A 15.7-L tank is filled with H2 to a pressure of 237 atm. How many balloons (each 2.00 L) can be inflated to a pressure of 1.00 atm from the tank? Assume that there is no temperature change and that the tank cannot be emptied below 1.00 atm pressure.

We are given:

- volume of the tank (V1) = 15.7 L
- initial pressure in the tank (P1) = 237 atm
- final pressure in the tank (P2) = 1.00 atm
- volume of each balloon (V_balloon) = 2.00 L
- pressure in each balloon (P_balloon) = 1.00 atm

According to Boyle's law, the product of the initial pressure and volume of the gas is equal to the product of the final pressure and volume of the gas when the temperature remains constant.
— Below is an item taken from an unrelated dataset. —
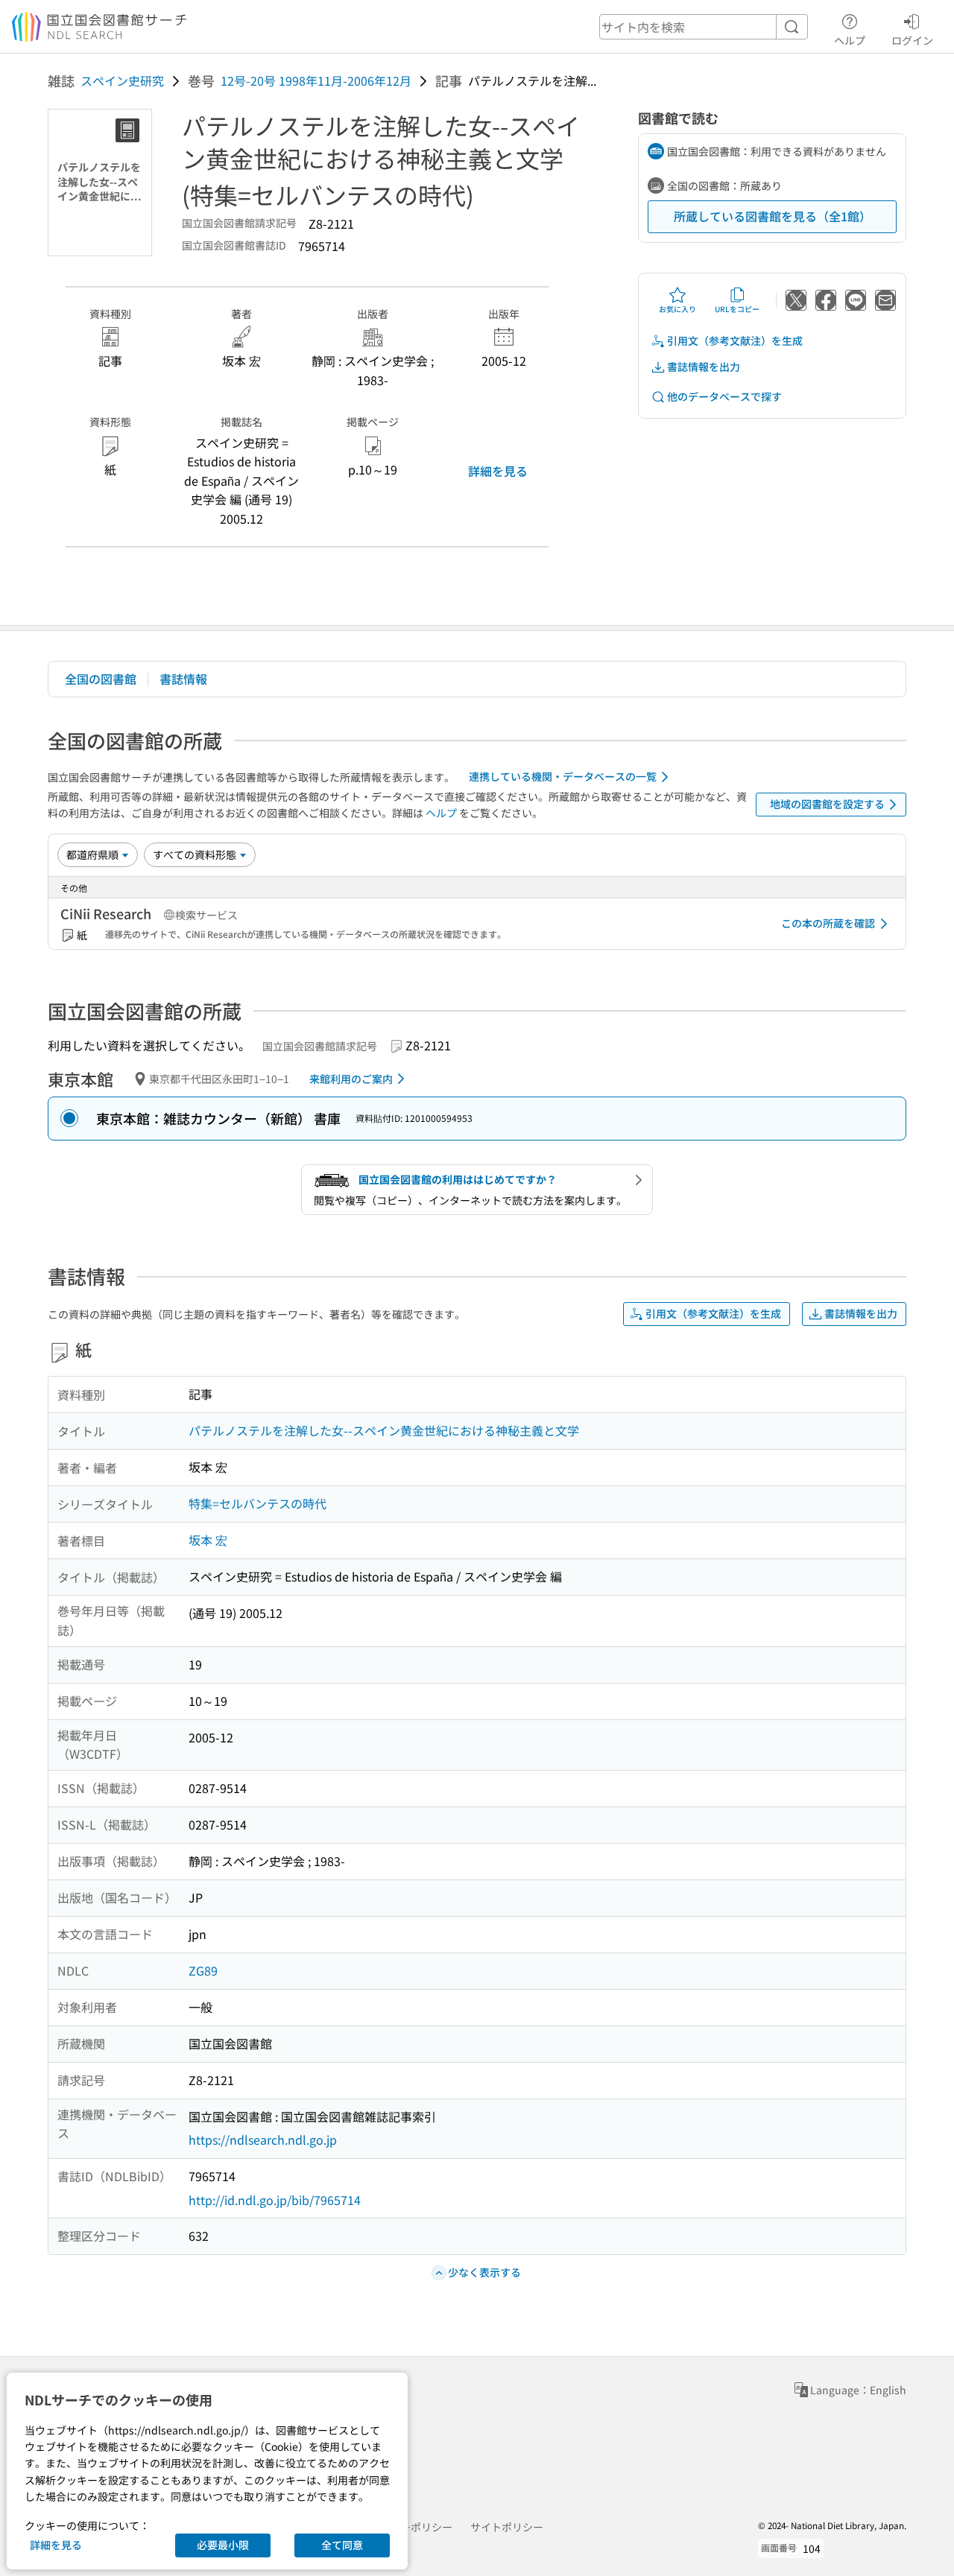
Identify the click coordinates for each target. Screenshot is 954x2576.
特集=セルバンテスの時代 (257, 1503)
Therefore, (P1 * V1) = (P2 * V2).

Rearranging to find the final volume (V2), we get:

V2 = (P1 * V1) / P2

Now we can plug in the given values:

V2 = (237 atm * 15.7 L) / 1.00 atm

V2 = 3720.9 L

Now, we need to find the difference in volume between the initial and final states of the tank, which would be the volume available for inflation:

V_available = V2 - V1

V_available = 3720.9 L - 15.7 L

V_available = 3705.2 L

Finally, we need to calculate how many balloons can be inflated with this available volume. Since each balloon has a volume of 2.00 L, we can divide the available volume by the volume of one balloon:

No. of balloons = V_available / V_balloon

No. of balloons = 3705.2 L / 2.00 L

No. of balloons = 1852.6

Since we can't have a fraction of a balloon, we round down to the nearest whole number:

No. of balloons = 1852